The beginning ...
When I was in my 20’s I lived in Riverside, California, and belonged to the Riverside Ski Club. Friday night after work twice a month sixty of us would cram our boots, skis and selves into a bus for the 300-mile trip to Mammoth Mountain. Back then US 395 was two-lane all the way; seldom did we arrive before midnight, 1 am was more typical; snow days, more like 3 am or 4 am. The working assumption and reservations were some people would get beds; others the floor. The earlier you signed up for the trip and the earlier you committed to the kitchen crew the more likely you got a bed.
Saturday morning breakfast was cold cereal or Eggo waffles; Pop Tarts had not yet been invented. Gulp and run to be first on the lift. Same for Sunday.
Saturday dinner in the condominiums was the ubiquitous spaghetti in all its various incarnations. We brought the ingredients, that is, the standard list, with us from Riverside. It was truly amazing how many different “forms” of spaghetti could emerge from “the list” depending upon the kitchen crew for that trip. (We will have a conversation about spaghetti sauce later.) If you did not want spaghetti you ate out. Frankly, arriving late, little sleep and a long, hard day of skiing, spaghetti was the easy choice for getting (attempting to get) to bed early, assuming, of course, the drinking revelry did not keep you awake.
Another hard day of skiing, got to make the last lift before closing for one more run, and we were back on the bus. The bus ticket included a Sunday night sack dinner, something and chips. No wonder most employers wondered about Monday mornings.

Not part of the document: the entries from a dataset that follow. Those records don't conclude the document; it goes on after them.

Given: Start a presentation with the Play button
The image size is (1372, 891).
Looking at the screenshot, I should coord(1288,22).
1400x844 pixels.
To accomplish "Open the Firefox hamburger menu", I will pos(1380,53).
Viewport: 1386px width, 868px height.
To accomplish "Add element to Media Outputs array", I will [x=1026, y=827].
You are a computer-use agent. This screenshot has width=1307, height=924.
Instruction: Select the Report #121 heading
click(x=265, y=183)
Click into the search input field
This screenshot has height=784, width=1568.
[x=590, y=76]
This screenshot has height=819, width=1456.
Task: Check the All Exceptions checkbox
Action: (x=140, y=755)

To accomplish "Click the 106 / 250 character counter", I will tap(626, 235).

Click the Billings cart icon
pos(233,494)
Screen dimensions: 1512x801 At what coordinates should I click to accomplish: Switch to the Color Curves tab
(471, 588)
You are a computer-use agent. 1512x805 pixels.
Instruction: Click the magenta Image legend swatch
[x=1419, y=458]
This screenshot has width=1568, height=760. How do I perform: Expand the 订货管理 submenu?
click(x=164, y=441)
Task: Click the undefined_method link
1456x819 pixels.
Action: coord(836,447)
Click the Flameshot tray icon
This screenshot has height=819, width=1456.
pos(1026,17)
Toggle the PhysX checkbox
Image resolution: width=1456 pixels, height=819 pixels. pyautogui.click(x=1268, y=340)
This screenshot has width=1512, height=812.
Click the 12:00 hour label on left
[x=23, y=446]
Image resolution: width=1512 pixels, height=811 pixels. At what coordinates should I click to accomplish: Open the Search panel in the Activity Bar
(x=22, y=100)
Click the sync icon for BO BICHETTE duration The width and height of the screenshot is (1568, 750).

It only took a few trips to Mammoth and the spectrum of interpretations of spaghetti for me to start wondering if the universe of Saturday night dinners included something other than spaghetti. It had to be easy to prepare, easy to clean up and, preferably, nutritious. Here nutrition is defined as enabling another hard day of skiing for sixty people, nothing more. Food groups … what?
For the first time in my life I started paying attention to recipes, which for the most part were inscrutable other than a list of ingredients. Ingredients were listed typically for four people, sometimes six. I needed to feed sixty; I needed to know how much of what I would have to buy. Furthermore, what I had to buy had to come in ready-packaged multiples, and it would have to survive the bus trip and the “expertise” of the designated kitchen crew.
Thus, an idea was born. It was to be a cookbook to be entitled “Condominium Cookery for a Crowd” and subtitled “The Well Fed Skier.” The “gimmick” was all of the recipes would show non-perishable ingredients for four and for six in manufacturer-size quantities. To feed sixty I need this number of cans each this size. I even went so far as to research restaurant-size canned goods.
Like most good ideas, this one got sublimated by work, dating, going skiing, and everything else in life, including meeting my ski buddy Rich on a Mammoth trip. You will hear more about ski escapades with Rich later (at least some of the ones that can be shared in public). Nonetheless, over the years I collected hundreds of recipes and scaled them for group cooking in a condominium in a ski area. I still have my original blue three-inch binder overstuffed with recipes.
Time goes by, relationships change, tastes change, technology changes, but the original idea lives on albeit in a different form. I invite you to walk with me (preferably ski with me) from the canned food world of the “Condominium Cookery for a Crowd” cookbook-to-be to today’s fresh and savory Web-based “The Well Fed Skier” … cooked by you for yourself, or with family and friends.